Parlamentar disse está otimista com possível solução após o início da discussão da reunião da Frente Parlamentar com representantes das instituições com o ministro da Saúde, Gilberto Occhi.

Por SILVIANE MANRICH da ASSESSORIA DE
DEPUTADA CARMEN ZANOTTO,
Lages/SC

📷 Robson Gonçalves / PPS

A deputada federal Carmen Zanotto (PPS-SC) disse que está otimista com possível solução para a crise financeira das Santas Casas, hospitais e entidades filantrópicas parceiros do SUS (Sistema Único de Saúde). De acordo com a parlamentar a saída para reduzir o problema financeiro começou a ser discutida na reunião da Frente Parlamentar, representantes das instituições e o ministro da Saúde, Gilberto Occhi que aconteceu na última semana.

“O ministro foi muito solícito e firmou o compromisso conosco que irá encontrar uma saída para reduzir as dívidas do setor, que supera R$ 20 bilhões.
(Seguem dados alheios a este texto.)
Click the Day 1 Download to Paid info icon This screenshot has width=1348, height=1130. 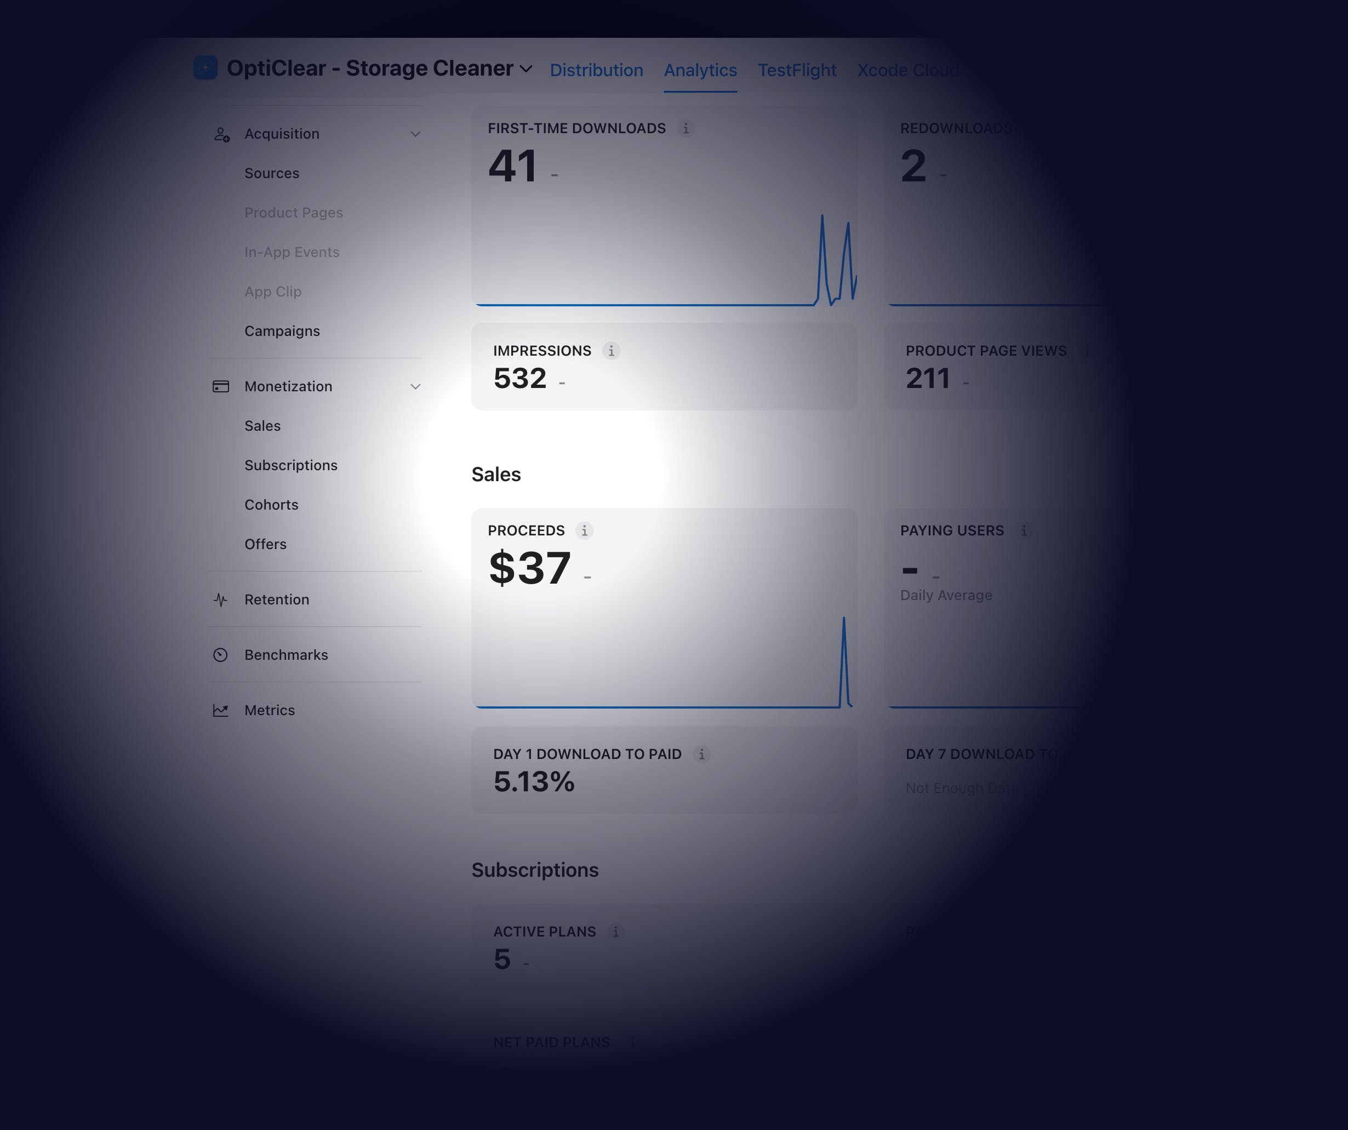pos(702,754)
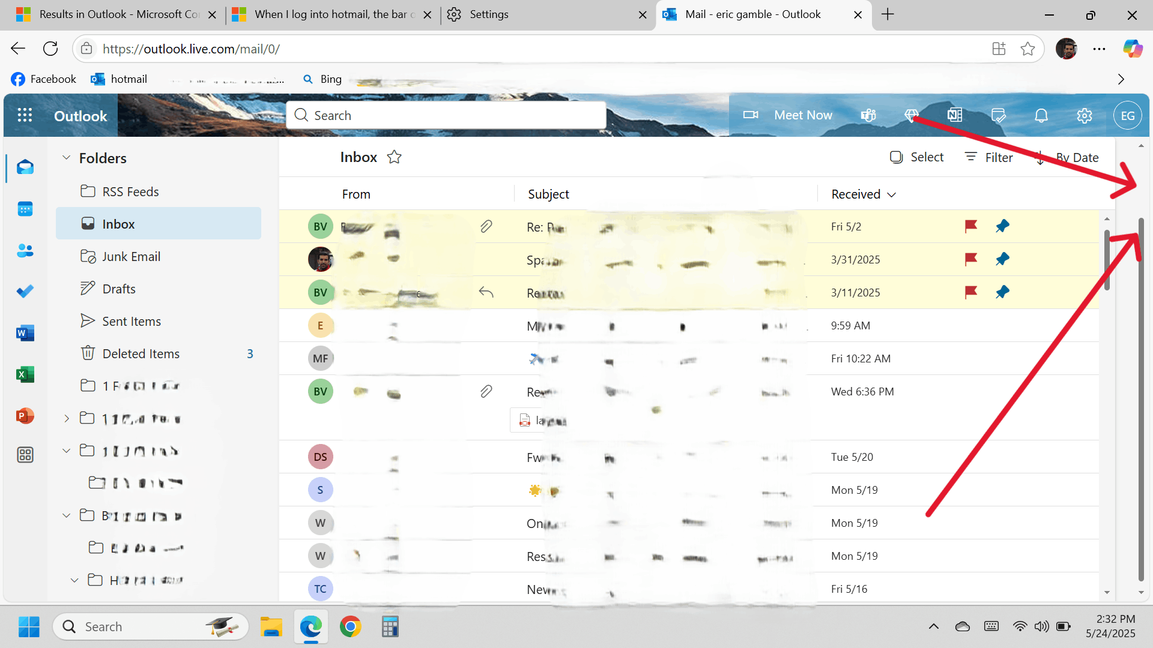Open the Junk Email folder
The width and height of the screenshot is (1153, 648).
click(x=131, y=257)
Acreditamos que vamos ter uma solução para, pelo menos, minorar essa crise e ajudar a manter as portas desses hospitais abertas para continuar atendendo à população”, disse Carmen.

A redução dos juros da dívida foi uma das sugestões propostas pelo ministro. As 1.708 Santas Casas e os hospitais filantrópicos do país são responsáveis por cerca de 50% do atendimento do SUS.

Segundo Carmen, Gilberto Occhi reconheceu que o governo precisa cumprir a legislação (Lei nº 13.479/2017), que foi aprovada pelo Congresso Nacional. A Lei Pró Santas Casas permite a renegociação subsidiada das dívidas bancárias do setor, mas ainda falta ser regulamentada pelo governo.

“É preciso viabilizar logo esse programa de financiamento. O governo tem de exercer o papel fundamental na sobrevivência dos hospitais sem fins lucrativos”, afirmou.

Também foi realizada uma reunião na Câmara dos Deputados para debater com os parlamentares medidas para apressar a regulamentação da legislação.

Reajuste

Por sugestão de Carmen Zanotto, ficou acertado no encontro com Gilberto Occhi que um grupo de trabalho, formado por parlamentares, representantes das instituições e do Ministério da Saúde, apresentará estudo com os procedimentos cujos valores estão mais defasados e que têm maior impacto no dia a dia na área hospitalar. “Os hospitais prestadores de serviço do SUS não suportam mais a defasagem na tabela. Se não dá para reajustar tudo, sugeri ao ministro que fossem discutidos aqueles procedimentos de maior impacto no atendimento da população”, afirmou a parlamentar.